With the scenario out of the way it was time to setup the network and with it, shape-up the gameplay a little bit. At this point, we only had a very vague idea of how the participants would be finally rewarded.
The network had to be realistic, with all possible little knobs and switches that you will possibly find on a real corporate network.
So we started by a simple segmentation of the systems in separate networks:
- DMZ: Web, Mail, Database, VoIP PBX
- LAB: Linux, OpenBSD, Solaris hosts with services ranging from Oracle databases to MySQL, Postgresql and even memcache servers.
- SEC: Linux serving as central syslog and IDS (accessible only by the admins).
- ETS: This was not part of the "corporate" network but it was there, this network hosted supplementary services for the entire CTF, such as registration for participants.
The DMZ was hosting several common corporate services such as web, mail and VoIP and a central database.

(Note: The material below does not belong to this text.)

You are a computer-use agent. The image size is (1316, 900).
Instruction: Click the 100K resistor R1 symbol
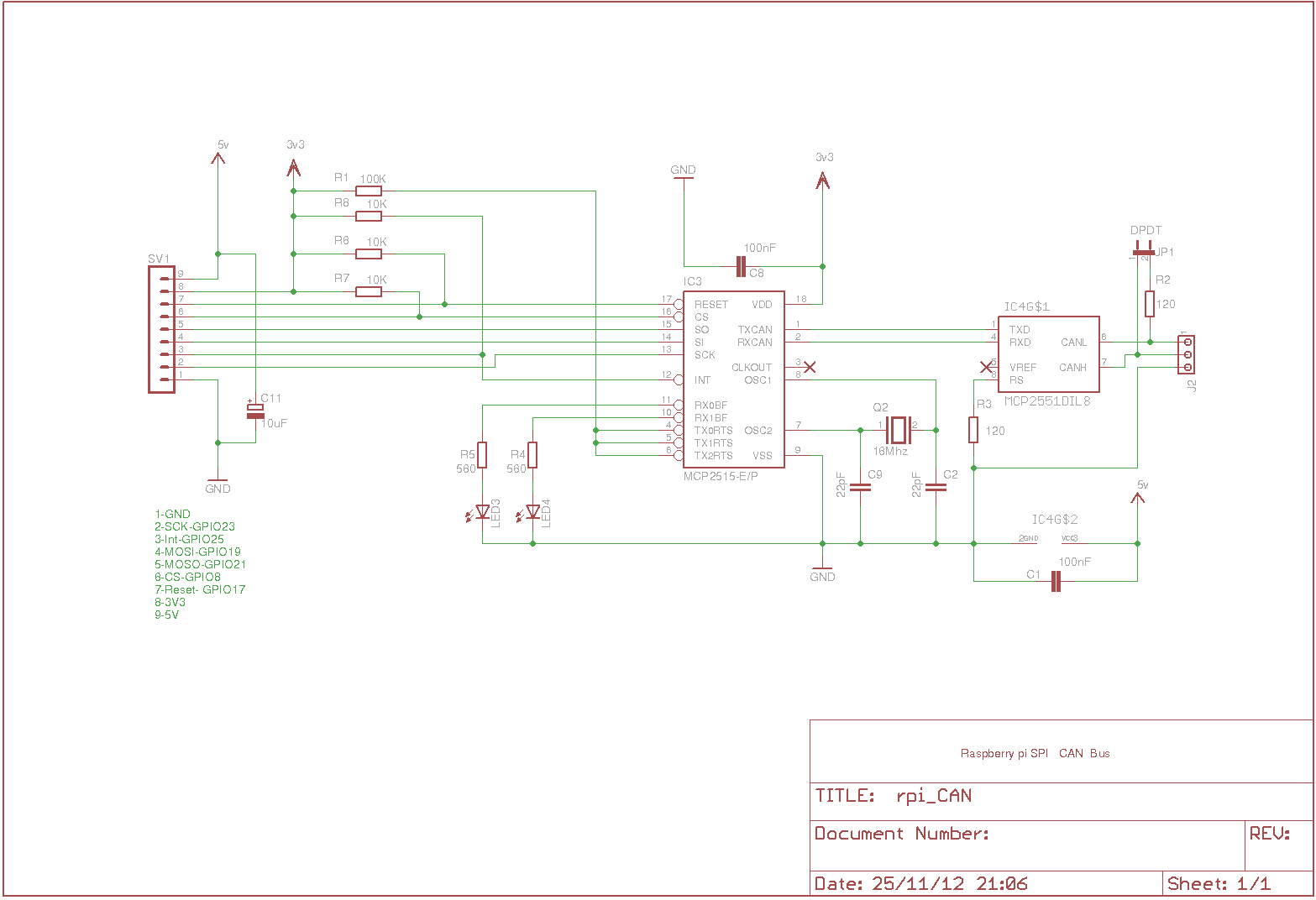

Although, a normal dmz segment would have to be a bit more protected, in our case we decided not to enforce any filtering, in order to take advantage of the “security” mechanisms of each individual service.
For instance the database had carefully configured acl's binded to user/ip and limited access to data, but other than that we tried to keep the setup pretty basic in terms of security (even disabled security mechanisms). What's more; instead of exposing only 4-5 services for pen-testing, we now had more than 20 supplementary services.

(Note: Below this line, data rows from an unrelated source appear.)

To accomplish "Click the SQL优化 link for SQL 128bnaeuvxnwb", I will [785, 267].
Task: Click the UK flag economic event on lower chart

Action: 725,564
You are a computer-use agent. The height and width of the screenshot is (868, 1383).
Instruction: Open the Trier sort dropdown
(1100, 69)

- Mail server: The mail server was running Postfix and Courier IMAP on a FreeBSD. It supported central authentication from the database and allowed each Administrator to have access to his personal email. The mail server had around 20 “eastereggs” (just to get the participants heated).
- Web server: The web server was running Drupal on Apache with PHP on a CentOS Linux. The Drupal installation allowed for different levels of access on the available content, so guest users would see different pages from registered ones, and registered users would see different pages from users on the Admin group. The RoundCube webmail, and SugarCRM was also hosted on this system. This was an attempt to present the participants of the CTF with a corporate portal.
- PBX: The job was handled by Trixbox. Just like the email server, every administrator had its own SIP account and voice mailbox.
- Database sever: Our database server was on MySQL running on a Fedora Linux.
Early on, we had to deal with a difficult decision, you could justify only so much services running on a network, so we needed a network with less restrictions than the DMZ, but at the same time keep it relative to the scope of the CTF and the company that this imaginary network belongs to. This gave us the LAB, a network segment that AcmeSec uses in order to audit different types of software and perform tests.
- Commerce Server: An OpenBSD running stock apache with PHP and MySQL that AcmeSec uses in order to test all sorts of commerce software such as Magento, osCommerce, ZenCart etc etc.
- Oracle Server: A CentOS Linux running the Oracle 11g database
- Honeypot Server: An OpenBSD running honeyd and impersonating many different hosts
The SEC network was what the administrators were working on, it hosted a single Debian system with Snort, ACID, Snorby (that died at the last moment) and our very own Echofish. The system was used as a centralized syslog with Echofish as its web interface.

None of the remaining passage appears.